» Task to carry out
Here is a block of entries. Write out its lines exactly, from the first through the one containing "Task: Tap the search magnifier icon".

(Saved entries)
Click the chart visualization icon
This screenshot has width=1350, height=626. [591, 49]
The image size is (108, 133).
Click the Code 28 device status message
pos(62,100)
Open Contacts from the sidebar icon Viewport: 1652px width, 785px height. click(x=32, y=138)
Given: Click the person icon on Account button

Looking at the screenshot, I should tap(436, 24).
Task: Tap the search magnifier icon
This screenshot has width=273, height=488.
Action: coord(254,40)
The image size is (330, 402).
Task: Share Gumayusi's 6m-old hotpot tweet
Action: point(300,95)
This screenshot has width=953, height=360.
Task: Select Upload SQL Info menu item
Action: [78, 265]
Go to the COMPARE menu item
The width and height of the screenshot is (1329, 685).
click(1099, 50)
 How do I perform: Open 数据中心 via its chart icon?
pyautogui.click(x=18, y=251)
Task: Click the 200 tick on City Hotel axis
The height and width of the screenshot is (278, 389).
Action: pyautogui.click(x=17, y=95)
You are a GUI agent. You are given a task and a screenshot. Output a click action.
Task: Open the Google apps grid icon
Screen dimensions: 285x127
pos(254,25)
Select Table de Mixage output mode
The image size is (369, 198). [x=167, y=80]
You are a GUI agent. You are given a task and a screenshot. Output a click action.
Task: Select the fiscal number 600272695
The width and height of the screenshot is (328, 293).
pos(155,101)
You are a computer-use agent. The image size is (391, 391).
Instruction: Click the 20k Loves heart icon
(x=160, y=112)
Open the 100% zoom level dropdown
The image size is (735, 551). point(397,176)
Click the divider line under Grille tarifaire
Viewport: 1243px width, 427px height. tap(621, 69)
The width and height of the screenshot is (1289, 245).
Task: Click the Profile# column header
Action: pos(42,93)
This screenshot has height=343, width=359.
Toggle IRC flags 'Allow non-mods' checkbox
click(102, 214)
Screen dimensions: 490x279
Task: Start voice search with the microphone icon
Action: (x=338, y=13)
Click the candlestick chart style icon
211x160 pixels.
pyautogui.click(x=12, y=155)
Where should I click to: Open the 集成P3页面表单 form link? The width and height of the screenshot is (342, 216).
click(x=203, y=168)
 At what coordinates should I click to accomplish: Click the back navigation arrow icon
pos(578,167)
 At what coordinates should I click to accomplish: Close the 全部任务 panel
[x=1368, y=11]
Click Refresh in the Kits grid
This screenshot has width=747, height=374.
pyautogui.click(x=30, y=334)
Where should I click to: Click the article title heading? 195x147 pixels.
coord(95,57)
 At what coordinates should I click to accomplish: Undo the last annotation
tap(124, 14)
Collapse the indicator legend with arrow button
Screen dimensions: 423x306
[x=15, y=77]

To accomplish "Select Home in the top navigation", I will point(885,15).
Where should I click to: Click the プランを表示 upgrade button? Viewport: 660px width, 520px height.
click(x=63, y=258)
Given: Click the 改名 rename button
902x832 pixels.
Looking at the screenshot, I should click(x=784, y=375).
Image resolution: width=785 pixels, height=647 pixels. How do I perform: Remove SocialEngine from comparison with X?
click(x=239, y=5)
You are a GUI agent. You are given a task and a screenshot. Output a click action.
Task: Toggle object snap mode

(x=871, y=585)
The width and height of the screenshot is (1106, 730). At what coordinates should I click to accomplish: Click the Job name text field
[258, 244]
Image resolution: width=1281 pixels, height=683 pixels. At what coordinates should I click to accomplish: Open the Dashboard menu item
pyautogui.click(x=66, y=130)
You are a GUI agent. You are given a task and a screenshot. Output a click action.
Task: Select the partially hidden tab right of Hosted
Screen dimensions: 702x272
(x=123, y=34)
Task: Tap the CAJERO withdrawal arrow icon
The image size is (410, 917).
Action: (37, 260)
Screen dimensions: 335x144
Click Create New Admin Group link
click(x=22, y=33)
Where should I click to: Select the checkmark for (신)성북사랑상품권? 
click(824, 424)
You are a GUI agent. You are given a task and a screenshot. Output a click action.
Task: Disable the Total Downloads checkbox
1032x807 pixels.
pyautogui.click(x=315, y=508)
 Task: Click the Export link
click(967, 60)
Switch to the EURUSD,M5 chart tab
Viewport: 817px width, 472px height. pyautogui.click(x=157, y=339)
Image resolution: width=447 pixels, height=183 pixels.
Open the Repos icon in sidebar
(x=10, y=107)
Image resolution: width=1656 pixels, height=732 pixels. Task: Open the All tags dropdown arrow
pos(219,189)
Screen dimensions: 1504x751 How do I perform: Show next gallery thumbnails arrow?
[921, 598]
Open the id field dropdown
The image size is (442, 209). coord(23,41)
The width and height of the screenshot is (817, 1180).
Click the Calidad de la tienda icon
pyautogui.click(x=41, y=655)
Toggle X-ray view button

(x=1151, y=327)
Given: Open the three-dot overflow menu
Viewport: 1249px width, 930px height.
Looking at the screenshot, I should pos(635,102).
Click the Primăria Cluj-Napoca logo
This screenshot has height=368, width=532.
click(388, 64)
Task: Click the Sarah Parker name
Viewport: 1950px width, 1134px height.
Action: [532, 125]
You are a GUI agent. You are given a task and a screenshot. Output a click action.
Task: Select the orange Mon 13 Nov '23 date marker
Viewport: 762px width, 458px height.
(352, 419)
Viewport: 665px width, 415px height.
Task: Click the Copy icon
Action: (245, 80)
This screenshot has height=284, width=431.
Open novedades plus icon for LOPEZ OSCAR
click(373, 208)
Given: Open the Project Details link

» Exercise answer
Click the chart visualization icon
This screenshot has width=1350, height=626. [591, 49]
The image size is (108, 133).
Click the Code 28 device status message
pos(62,100)
Open Contacts from the sidebar icon Viewport: 1652px width, 785px height. click(x=32, y=138)
Given: Click the person icon on Account button

Looking at the screenshot, I should tap(436, 24).
Task: Tap the search magnifier icon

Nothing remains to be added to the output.